There was a disappointing article on young adult books by the Wall Street Journal, which has raised quite a fuss (you can find a good deal of it on Twitter with the hash tag #YASaves). Now, I understand the author’s point. I really do. And then when you add to the question, the age of your child, and how old is too young/old for YA, it grows even more complicated. But the Hunger Games books aren’t for a nine-year-old, unless your nine-year-old happens to be one that would understand the larger picture. I’ve met nine-year-olds that could read those books. But they’re the exception, as is the Hunger Games trilogy. The same is true for ten-year-olds, eleven-year-olds, and so on.

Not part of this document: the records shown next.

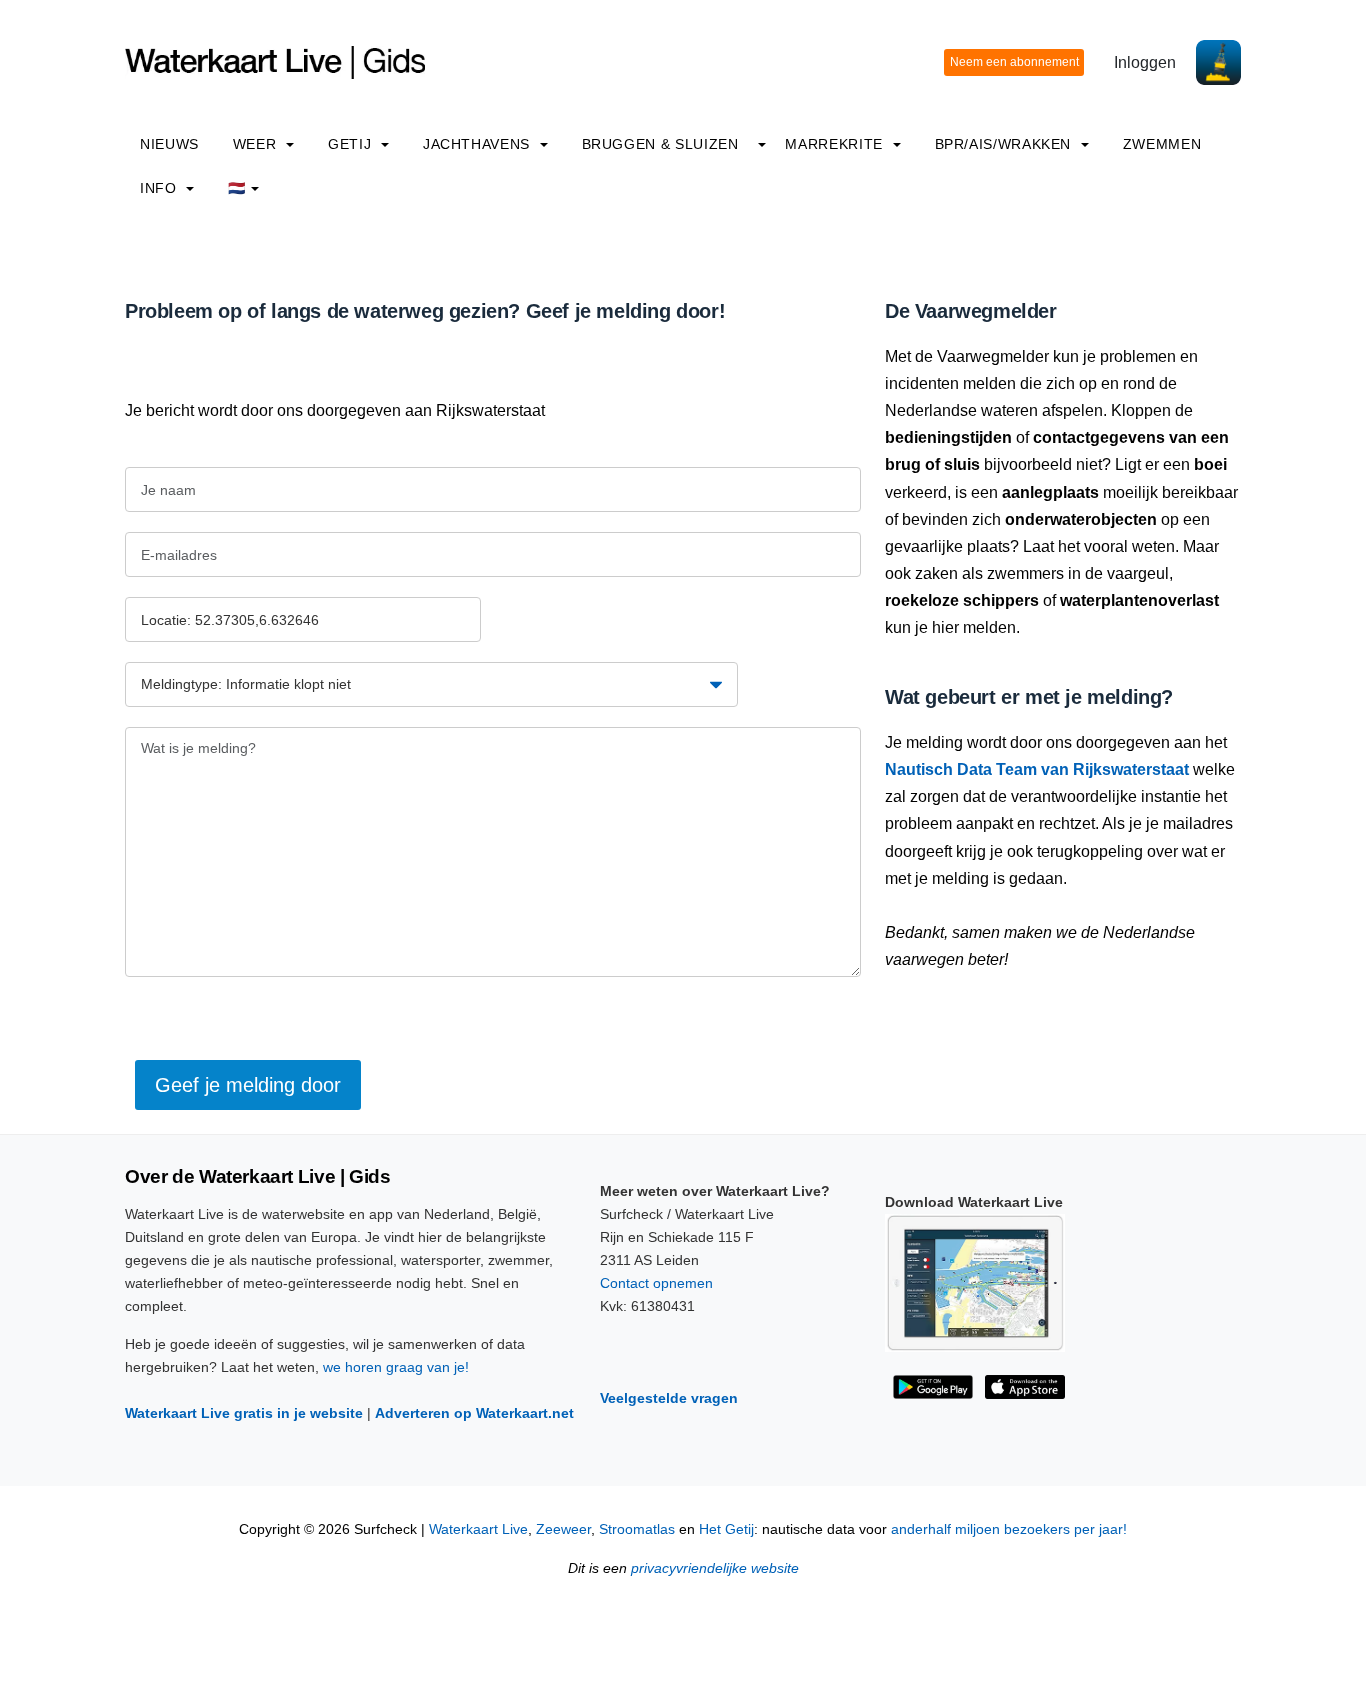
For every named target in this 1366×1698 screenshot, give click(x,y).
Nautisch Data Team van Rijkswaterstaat (1037, 769)
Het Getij (726, 1529)
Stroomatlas (637, 1529)
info (160, 188)
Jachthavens (479, 144)
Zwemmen (1162, 144)
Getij (352, 144)
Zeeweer (563, 1529)
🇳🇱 (237, 188)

The real problem, in this case, is the ignorance of the parent in this article. You can’t just walk into a bookstore and expect to find something “good and wholesome and perfect for your child” on the shelf. You have to educate yourself on both your child and what’s out there. This woman walked in blindly, and what does she see? Lurid covers, in the Twilight era. Yes, because lurid sells. Is all the content lurid? Not all. Very little, in my reading experience (which is significant), although lurid in that much of it is poorly written, ludicrous and not worth reading. Just like ANY genre, for ANY age. Plus, factor in personal preferences, and you’ve got a situation you can’t just “walk into.”

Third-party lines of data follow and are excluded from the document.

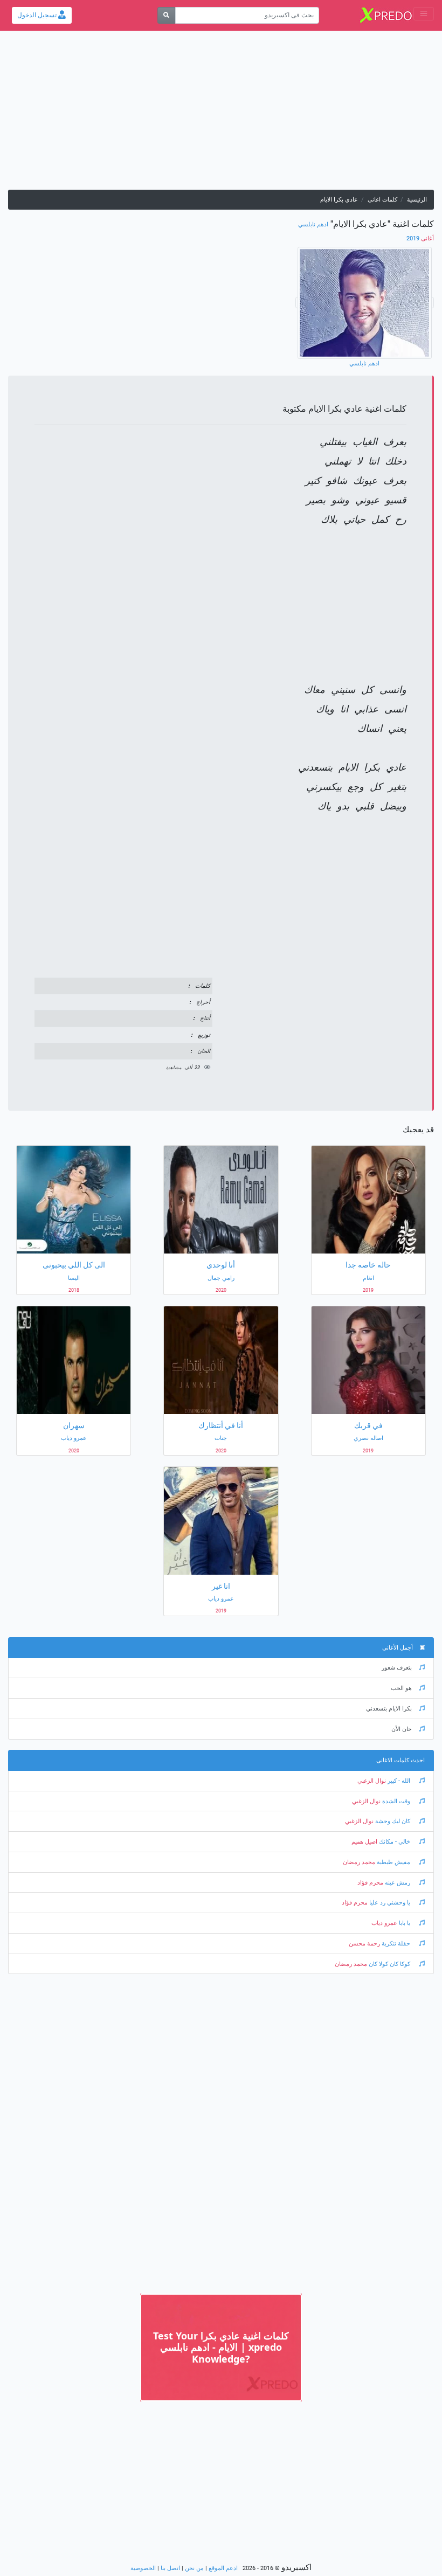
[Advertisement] (221, 114)
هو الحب (401, 1688)
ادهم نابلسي (313, 224)
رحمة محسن (364, 1943)
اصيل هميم (364, 1841)
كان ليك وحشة (393, 1821)
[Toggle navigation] (423, 13)
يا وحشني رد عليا (390, 1902)
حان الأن (401, 1729)
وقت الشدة (396, 1801)
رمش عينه (397, 1882)
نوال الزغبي (371, 1780)
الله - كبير (399, 1780)
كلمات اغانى (382, 199)
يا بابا (404, 1923)
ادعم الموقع (223, 2568)
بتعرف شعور (397, 1667)
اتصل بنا (170, 2568)
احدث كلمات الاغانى (400, 1760)
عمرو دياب (384, 1923)
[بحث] (166, 15)
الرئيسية (417, 199)
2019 (420, 238)
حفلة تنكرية (396, 1943)
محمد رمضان (359, 1862)
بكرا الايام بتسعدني (389, 1708)
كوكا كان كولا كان (389, 1964)
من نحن (194, 2568)
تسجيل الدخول (37, 15)
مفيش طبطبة (393, 1862)
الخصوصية (143, 2568)
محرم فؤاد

Also, the direction the article takes is just ridiculous – Meghan Cox Gurdon simply doesn’t know what she’s talking about.  Not that I was around forty years ago to know what YA books were like, but eighteen years ago, hiding the V.C. Andrews & Danielle Steele books at the bottom of my 12-stack pile from the library, I checked out books like Madeleine Polland’s “To Kill a King,” where the main character’s family had been brutally massacred by a king, and so she set out to kill him herself, for revenge.  (Polland wrote several other intense books with violent events happening to the main character’s family.) Elizabeth Marie Pope’s “The Perilous Gard” was so powerful for me that I not only grew obsessed with the Tam Lin folk tale (who arguably, depending on your version, rapes and impregnates an innocent girl), but by the time I’d turned 28, I’d written an entire YA novel inspired by Pope’s vision of Tam Lin, which for me, is still the best retelling out there. (The Queen made people lose their MINDS.) Let’s not even get started on authors like Jane Yolen, who has written stories with violence and women and power that I will never forget. And there’s Elizabeth George Speare and hell, what about Lloyd Alexander, who invented zombies? (I know, loose interpretation…)

All that to say, Kyle Cassidey offers a rebuttal more factual than my personal experience. Also another on Npr.org, full of truth: kids are smart, and intuitive, and the world isn’t getting any brighter. And when I’m a parent and the world has changed even more, hopefully I’ll be able to teach my kid how to navigate through it.

Oh, and Mira Grant’s DEADLINE: holy shit. Seanan McGuire brings it. That is all I can say. I’m about half-through, and have been floored about 95% of the time (which is damn good). If you’ve read (and liked) FEED, go buy DEADLINE asap, especially if you’re a writer. It’s the most amazing lesson in how to send the reader into a tailspin, repeatedly.

I’m hoping above hope that the tension doesn’t let up, because I’ll be so sad.